So, that blue reflection could be from a UV LED. That blue does have a UV color to it. Also, they have the option of just letting outside air currents move that paper flame around or they could control the movement using magnets that grab and release the gimbaled light element. That is a cool approach!

I also read that they use a dichroic lens to change the color of the LED. That could be how they got rid of the fake yellow LED color. They probably used a white LED and had it go through a colored lens. 

Overall, this looks like a very complicated but brilliant design. When they come out with one, I will certainly get one and make a video of it's guts!


----------



## billman (May 1, 2006)

Yeah Terra, I can't wait to see the internals. I noticed in the video the guy avoided the question of "how much would it cost?". I'm sure it's going to be pretty expensive.

Here's the international patent:
Patent WO/2006/020839

I read in the patent that the flame portion includes a ultraviolet material. In this video, it really looks like purple(uv) rather than blue:


----------



## Terra (Sep 23, 2007)

Wow, those are purple (UV). I wonder why they have to do that?


----------



## AuraofForeboding (Oct 4, 2009)

Terra, thank you for the indepth look. I didn't know anyone was as obsessed with fake candles as I am! I have a new quest for you, to find the most realistic cheap, LED votive candle. I like to take them apart and redo them, but I still need the flicker chip. But it's impossible online to know which ones are going to look realistic. Have you done any experimenting with the smaller cheap votives?


----------



## Terra (Sep 23, 2007)

Hey, thanks so much  Yeah, I got carried away but I was _*really*_ irritated with all the 'fakey' looking candles out there. heh.

As far as votive candles go, the lanterns that I hacked have a very realistic votive inside the lantern (but not LED). You could just do away with the lantern part. Here's a picture of it but be aware the glass cover had been replaced with a plastic one. I would think you could just buy similiar sized glass covers.










Anybody else come accross realistic votive/tea lights?

While I'm here, I'll update the thread a bit. I had loads of leftover candles from testing so I though I'd put them all over the house - all *year*. I hacked in wiring so I can run them off of electricity and they are all plugged into wall timers. Now I have a bit of the Haunted Mansion all over and I LOVE IT!










This is the City Theatrical circuit and becuase the light itself is so real-looking I have the pillar candle on a lower shelf in the office so you can see the 'flame' peeking out.

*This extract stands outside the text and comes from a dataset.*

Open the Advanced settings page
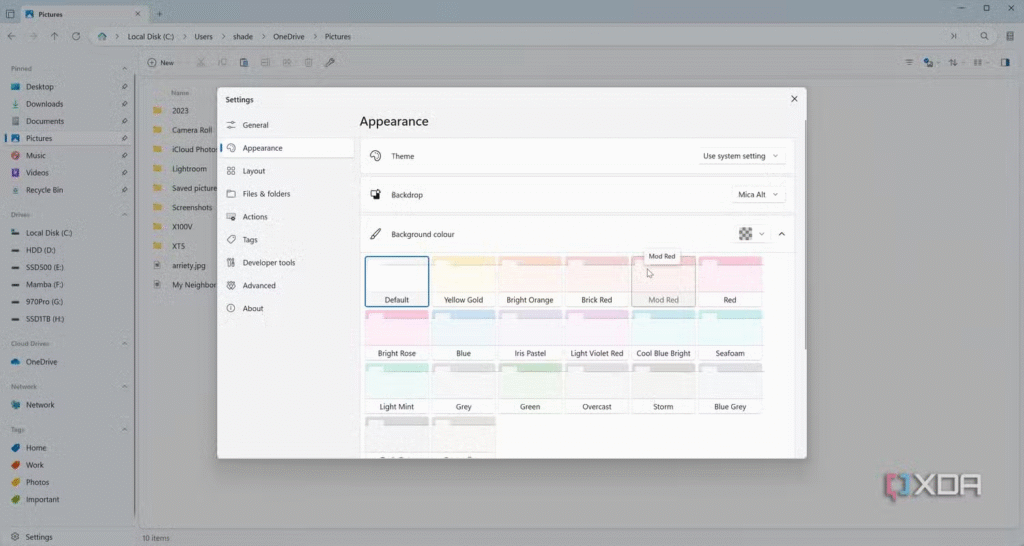Screen dimensions: 1024x546 (258, 286)
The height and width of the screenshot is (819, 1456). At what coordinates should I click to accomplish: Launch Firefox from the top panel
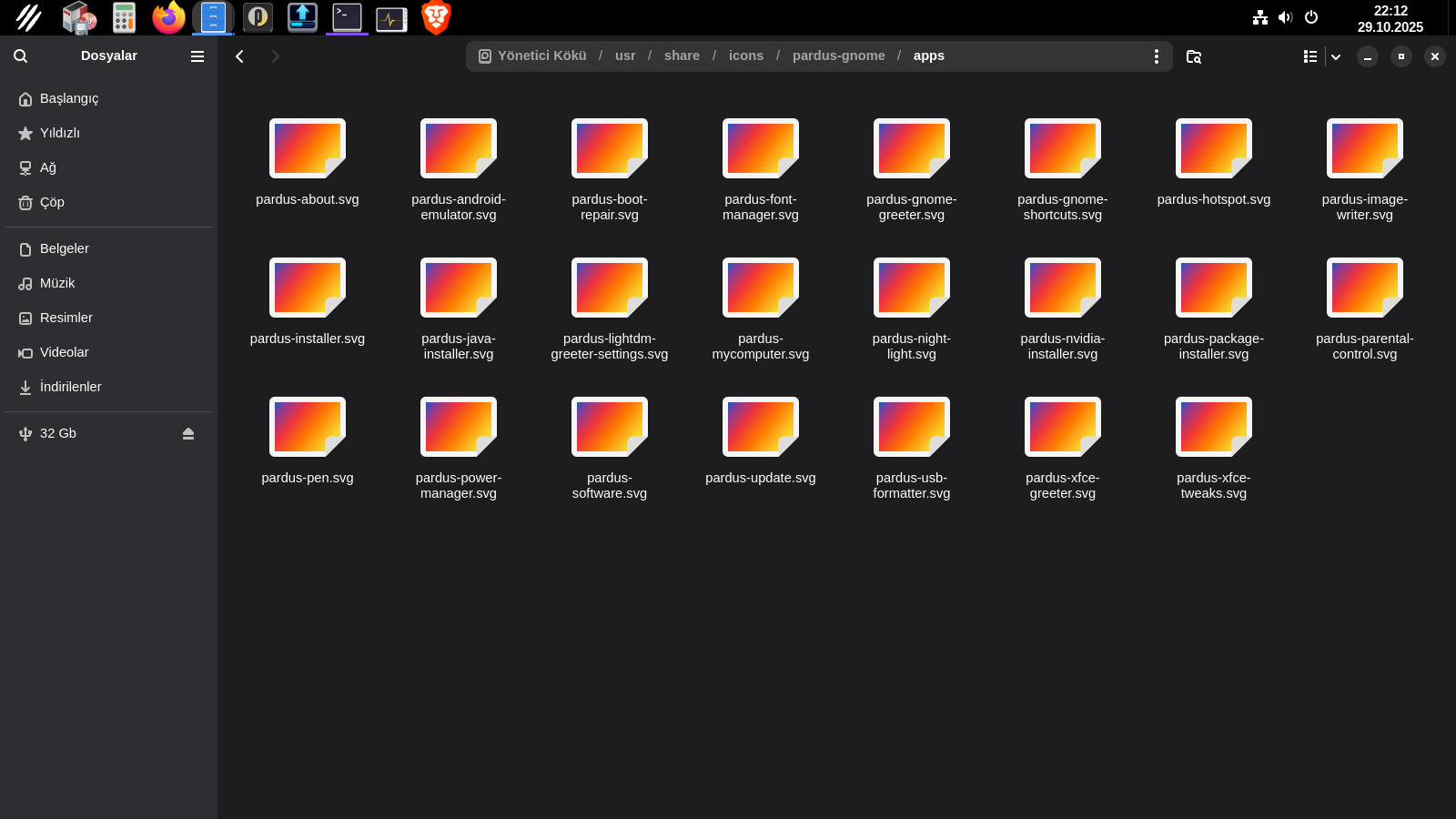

_More shots of the candles in the house. These were the cheap Hobby Lobby ones._












_Here's some of the Enjoy Lighting LED candles._














_Another set of the realistic pillar candles I made._


----------



## Hoodoo_Hermit (Nov 4, 2009)

Great tutorial. I love the results!


----------



## TarikN80 (Mar 7, 2011)

*7:45 Lantern Candle*

Hi Terra
On your video, at 7:45, you said this candle is from the lantern... Can you tell me what is the lantern name and where I can get it from, just any info you have on that particular piece...
Thank you
Tarik


----------



## Terra (Sep 23, 2007)

TarikN80 said:


> Hi Terra
> On your video, at 7:45, you said this candle is from the lantern... Can you tell me what is the lantern name and where I can get it from, just any info you have on that particular piece...
> Thank you
> Tarik


So sorry I didn't see your question earlier. This is where I got it: http://www.lamplust.com/plugin-weat...ml?cPath=3_42&osCsid=db5fe84e94f66238bbede290

It was made by Enjoy Lighting but it seems they no longer make it. The link above still must have some left. 





*Update:* I've been running these candles in my house on a timer. So, every evening they come on at about 5pm and stay on until 11pm _(total of 8 candles)._ So far, only two of the candles have burnt out bulbs _(three in each candle)_ in them and I've left them. They add to the randomness of the flickering. I'll replace the bulb unit after all three bulbs go out. So, that tells me that they will last a long time.


.


----------



## dionicia (Nov 5, 2006)

Those were cool. It's awesome you did a comparison. Thanks for posting this.


----------



## Lord Homicide (May 19, 2012)

Terra said:


> _Rosco (LED?): $40 This befuddles me. They say it is LED but I swear it uses incandescent grain bulbs. Also, there are two bulbs and one exposed wire. I think a third bulb was forgotten during manufacturing. At least, I hope so. The rapid flickering between the two bulbs was too fast. It looked like a strobe light._
> 
> _City Theatrical - incandescent: $40. This is one impressive circuit! It uses three incandescent grain bulbs that is encased in silicone and clear beads. The flickering is great but it's too fast. Not as fast as the Rosco but it didn't look right inside a pillar candle where you wouldn't expect as much flickering. This is more like it would be in the wind or an exposed taper candle. This light would be outstanding in those types of candles (tapered) but not in a pillar. _


That Rosco befu...._something else_ me. I bought the Rosco flicker tip because I swore is was what they used on the haunted mansion holiday overlay (the exterior candles on the railing). I bought it and when I jumped in the car immediately tested it out with a 9v battery. Talk about getting screwed. The LEDs had a spinning motion and intermittently it would constantly blink until I twisted the tip.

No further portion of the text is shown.